Records supplied ->
******************************
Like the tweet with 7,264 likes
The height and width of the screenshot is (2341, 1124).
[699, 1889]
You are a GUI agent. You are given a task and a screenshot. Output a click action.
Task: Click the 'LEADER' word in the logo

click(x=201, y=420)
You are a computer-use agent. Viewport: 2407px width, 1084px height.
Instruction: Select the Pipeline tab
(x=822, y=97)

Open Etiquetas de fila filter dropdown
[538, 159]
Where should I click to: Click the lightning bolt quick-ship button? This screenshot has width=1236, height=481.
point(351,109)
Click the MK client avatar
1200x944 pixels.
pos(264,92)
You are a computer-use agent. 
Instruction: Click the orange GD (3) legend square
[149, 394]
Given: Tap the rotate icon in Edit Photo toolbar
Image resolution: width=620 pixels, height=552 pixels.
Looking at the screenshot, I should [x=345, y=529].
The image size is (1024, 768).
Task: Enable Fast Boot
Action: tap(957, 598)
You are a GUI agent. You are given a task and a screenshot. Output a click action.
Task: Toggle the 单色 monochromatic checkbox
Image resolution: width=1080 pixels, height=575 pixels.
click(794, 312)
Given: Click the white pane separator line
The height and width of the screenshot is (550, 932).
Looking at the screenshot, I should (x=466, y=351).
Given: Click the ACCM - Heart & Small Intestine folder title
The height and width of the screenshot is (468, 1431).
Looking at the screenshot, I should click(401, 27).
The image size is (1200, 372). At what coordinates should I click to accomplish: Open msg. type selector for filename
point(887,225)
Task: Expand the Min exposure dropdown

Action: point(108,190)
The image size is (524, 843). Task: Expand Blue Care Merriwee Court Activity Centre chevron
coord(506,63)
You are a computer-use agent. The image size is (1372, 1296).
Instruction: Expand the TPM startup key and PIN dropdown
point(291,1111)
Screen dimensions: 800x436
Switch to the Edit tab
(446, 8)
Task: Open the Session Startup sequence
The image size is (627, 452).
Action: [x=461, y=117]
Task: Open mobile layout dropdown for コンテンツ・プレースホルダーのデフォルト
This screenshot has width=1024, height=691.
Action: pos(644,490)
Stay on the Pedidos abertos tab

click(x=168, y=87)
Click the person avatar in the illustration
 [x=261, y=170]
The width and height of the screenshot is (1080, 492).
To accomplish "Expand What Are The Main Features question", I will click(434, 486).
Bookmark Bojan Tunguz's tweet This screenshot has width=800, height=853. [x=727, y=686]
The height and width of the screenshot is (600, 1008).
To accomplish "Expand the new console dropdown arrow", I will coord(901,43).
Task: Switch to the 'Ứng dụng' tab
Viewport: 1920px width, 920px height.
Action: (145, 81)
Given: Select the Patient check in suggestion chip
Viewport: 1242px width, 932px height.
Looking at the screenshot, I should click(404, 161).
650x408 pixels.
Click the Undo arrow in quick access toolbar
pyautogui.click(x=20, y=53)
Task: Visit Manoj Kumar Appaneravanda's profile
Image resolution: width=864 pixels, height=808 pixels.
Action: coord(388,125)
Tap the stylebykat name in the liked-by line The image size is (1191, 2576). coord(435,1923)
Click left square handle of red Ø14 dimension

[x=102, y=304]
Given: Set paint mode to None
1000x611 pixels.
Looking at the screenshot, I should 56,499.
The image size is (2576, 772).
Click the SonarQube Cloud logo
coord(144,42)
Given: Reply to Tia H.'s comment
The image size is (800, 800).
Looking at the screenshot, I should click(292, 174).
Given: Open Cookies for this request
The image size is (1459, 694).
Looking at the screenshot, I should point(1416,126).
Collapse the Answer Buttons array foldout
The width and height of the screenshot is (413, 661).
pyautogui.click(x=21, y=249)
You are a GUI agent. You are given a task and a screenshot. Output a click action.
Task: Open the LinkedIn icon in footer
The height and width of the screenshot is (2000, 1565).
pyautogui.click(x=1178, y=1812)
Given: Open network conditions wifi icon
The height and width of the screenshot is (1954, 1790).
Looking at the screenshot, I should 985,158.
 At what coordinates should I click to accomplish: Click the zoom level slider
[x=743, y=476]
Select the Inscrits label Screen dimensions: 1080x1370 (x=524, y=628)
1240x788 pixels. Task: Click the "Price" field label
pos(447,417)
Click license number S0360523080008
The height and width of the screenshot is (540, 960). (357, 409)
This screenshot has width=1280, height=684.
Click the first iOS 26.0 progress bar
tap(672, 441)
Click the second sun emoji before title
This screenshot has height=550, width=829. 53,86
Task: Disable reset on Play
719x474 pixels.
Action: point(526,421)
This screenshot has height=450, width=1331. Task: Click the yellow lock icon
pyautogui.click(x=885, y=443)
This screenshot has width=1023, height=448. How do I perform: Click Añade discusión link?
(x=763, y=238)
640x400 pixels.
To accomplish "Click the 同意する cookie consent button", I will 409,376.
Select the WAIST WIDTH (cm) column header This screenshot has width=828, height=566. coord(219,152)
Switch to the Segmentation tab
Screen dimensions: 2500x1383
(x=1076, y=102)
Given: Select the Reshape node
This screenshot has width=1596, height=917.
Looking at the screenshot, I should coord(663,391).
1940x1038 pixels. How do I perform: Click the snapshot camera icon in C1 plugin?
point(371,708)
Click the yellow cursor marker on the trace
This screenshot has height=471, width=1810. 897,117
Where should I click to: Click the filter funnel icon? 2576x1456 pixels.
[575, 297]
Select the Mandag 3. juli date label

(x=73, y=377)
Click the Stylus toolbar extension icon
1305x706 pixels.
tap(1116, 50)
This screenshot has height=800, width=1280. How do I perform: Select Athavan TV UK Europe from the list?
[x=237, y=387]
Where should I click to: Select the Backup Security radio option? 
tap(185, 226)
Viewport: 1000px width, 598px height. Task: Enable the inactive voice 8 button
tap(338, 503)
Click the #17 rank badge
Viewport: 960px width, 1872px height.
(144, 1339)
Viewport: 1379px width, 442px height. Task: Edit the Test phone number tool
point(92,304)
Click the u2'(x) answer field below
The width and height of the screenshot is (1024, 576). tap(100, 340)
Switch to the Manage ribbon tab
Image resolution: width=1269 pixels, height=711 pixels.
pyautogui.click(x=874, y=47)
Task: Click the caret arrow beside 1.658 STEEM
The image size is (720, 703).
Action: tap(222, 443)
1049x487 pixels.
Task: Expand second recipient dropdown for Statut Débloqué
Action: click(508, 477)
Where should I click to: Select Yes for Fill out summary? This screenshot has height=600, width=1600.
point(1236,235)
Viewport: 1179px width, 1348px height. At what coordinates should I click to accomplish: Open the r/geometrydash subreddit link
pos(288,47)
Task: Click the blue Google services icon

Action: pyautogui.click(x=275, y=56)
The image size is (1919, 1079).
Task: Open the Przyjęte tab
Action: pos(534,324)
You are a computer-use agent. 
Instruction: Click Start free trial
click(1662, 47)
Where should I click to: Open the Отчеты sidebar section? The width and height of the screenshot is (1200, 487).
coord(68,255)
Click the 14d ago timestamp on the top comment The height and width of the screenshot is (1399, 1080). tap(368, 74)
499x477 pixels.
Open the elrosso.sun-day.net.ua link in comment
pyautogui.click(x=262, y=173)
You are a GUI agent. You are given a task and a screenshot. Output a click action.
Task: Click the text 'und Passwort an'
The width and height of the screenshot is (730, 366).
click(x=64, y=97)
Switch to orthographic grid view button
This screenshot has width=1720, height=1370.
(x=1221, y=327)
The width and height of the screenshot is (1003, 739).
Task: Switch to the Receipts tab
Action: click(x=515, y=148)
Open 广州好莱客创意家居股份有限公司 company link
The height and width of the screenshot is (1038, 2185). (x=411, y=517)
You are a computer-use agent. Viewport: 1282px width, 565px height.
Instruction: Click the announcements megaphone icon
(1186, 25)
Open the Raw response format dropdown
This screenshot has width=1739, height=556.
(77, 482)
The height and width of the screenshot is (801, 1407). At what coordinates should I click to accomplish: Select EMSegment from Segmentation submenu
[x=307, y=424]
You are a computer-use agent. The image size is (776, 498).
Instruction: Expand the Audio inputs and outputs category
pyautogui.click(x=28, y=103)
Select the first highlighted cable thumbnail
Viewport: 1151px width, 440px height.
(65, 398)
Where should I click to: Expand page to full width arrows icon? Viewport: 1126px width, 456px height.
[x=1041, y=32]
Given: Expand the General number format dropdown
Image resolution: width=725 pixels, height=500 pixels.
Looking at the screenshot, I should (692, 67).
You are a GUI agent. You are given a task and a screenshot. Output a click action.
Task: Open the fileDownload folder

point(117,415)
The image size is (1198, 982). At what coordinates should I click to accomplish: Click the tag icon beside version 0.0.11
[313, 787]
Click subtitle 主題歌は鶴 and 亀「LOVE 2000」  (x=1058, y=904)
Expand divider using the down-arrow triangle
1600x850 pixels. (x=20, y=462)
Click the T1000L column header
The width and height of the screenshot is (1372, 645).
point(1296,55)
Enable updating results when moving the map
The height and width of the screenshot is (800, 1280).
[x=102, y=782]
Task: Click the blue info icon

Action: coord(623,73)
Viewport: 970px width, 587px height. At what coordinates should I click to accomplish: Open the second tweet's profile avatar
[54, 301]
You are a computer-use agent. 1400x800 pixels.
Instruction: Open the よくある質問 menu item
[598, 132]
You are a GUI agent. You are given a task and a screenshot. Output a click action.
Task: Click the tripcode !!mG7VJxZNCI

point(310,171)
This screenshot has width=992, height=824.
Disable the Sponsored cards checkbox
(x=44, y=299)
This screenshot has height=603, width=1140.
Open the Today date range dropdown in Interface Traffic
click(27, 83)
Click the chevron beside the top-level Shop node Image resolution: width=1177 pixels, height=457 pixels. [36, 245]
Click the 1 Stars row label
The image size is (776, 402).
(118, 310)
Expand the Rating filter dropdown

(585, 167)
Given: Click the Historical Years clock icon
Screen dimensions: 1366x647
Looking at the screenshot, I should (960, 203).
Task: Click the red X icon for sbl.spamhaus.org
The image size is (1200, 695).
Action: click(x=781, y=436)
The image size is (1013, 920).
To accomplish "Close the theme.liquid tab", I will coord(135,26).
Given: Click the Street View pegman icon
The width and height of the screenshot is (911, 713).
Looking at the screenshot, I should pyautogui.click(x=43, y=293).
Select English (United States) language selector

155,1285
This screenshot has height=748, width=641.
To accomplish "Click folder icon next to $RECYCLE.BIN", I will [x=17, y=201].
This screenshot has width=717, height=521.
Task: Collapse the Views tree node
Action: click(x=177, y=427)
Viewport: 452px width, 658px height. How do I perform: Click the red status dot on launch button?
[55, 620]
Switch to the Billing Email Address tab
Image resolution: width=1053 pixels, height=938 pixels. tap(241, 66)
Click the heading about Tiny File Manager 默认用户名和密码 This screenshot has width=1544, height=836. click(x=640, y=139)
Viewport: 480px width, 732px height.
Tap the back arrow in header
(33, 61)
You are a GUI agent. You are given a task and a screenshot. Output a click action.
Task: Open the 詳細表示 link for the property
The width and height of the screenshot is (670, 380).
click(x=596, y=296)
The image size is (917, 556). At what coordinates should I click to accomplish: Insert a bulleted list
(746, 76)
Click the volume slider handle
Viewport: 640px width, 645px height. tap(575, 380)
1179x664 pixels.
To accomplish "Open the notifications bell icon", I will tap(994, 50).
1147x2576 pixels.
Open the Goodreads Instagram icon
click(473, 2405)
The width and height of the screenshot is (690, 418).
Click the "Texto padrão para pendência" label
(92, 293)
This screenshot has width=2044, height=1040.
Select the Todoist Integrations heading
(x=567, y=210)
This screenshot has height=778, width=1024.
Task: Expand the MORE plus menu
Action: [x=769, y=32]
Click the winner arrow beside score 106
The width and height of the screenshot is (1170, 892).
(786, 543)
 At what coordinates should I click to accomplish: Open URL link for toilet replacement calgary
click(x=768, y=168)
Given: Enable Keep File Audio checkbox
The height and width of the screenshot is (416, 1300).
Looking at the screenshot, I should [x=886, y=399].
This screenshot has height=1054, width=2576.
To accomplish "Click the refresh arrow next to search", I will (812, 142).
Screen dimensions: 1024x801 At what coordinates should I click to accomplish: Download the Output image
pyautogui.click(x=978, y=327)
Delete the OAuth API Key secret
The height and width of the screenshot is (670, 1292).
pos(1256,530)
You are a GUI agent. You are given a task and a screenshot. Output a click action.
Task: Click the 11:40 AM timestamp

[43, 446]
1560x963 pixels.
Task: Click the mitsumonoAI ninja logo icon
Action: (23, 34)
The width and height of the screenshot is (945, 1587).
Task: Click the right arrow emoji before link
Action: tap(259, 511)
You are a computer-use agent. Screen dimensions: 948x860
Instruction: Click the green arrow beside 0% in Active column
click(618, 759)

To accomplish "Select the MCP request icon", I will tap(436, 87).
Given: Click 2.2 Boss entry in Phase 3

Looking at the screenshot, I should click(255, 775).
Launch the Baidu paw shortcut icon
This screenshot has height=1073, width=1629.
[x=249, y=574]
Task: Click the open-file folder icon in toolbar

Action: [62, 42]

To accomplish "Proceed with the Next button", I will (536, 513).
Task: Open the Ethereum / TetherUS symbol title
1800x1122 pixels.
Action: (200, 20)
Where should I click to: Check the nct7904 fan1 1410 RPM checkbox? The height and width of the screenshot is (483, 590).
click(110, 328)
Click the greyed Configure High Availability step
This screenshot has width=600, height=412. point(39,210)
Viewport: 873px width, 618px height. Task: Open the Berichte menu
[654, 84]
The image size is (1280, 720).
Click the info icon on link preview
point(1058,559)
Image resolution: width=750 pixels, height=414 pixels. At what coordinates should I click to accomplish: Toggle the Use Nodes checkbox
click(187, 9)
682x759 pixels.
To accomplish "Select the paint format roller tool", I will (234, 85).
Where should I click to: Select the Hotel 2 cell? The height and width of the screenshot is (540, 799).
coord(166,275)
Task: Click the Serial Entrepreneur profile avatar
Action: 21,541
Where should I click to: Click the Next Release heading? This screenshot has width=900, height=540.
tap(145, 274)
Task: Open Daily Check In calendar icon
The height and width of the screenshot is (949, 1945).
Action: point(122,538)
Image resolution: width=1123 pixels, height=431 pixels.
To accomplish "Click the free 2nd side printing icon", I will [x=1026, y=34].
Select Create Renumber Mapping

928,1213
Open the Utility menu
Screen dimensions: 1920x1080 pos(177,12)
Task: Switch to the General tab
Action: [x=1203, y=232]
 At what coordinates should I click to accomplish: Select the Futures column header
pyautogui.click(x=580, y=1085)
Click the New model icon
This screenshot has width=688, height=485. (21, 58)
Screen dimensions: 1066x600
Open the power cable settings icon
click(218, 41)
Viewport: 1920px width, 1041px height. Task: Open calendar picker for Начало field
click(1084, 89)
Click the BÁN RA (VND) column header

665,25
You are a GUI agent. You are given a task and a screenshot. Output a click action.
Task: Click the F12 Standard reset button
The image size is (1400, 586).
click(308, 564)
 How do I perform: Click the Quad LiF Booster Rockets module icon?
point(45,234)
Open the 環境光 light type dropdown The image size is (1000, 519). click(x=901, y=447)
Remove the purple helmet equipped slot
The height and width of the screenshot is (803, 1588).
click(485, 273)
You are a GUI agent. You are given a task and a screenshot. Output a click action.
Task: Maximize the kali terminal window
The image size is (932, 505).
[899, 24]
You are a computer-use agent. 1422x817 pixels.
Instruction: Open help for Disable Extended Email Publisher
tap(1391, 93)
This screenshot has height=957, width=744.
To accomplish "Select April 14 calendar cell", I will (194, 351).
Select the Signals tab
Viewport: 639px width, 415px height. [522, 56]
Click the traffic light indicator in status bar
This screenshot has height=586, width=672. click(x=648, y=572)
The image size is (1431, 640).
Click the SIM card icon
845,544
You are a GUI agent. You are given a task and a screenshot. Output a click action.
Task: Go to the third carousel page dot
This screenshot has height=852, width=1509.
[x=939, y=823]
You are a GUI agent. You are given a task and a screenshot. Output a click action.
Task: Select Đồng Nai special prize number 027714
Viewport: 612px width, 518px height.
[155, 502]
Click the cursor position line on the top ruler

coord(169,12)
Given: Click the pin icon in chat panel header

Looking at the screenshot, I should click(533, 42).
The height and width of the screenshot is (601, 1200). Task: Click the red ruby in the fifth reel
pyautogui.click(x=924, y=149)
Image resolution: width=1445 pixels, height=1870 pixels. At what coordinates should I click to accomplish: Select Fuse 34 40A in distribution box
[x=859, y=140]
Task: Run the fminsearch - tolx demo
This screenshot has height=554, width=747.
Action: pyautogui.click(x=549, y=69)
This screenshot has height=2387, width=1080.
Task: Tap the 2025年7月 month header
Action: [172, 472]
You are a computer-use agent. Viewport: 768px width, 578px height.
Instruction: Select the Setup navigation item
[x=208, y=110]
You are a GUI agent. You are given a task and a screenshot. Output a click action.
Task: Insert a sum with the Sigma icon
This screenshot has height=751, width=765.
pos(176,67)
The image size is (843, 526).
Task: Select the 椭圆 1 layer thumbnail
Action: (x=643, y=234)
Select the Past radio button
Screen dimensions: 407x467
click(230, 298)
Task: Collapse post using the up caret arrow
******************************
About this task ->
If a line of the data contains "format", copy it out.

Reply to the exercise ->
Open the Raw response format dropdown
Given: Expand the General number format dropdown
To accomplish "Select the paint format roller tool", I will (234, 85).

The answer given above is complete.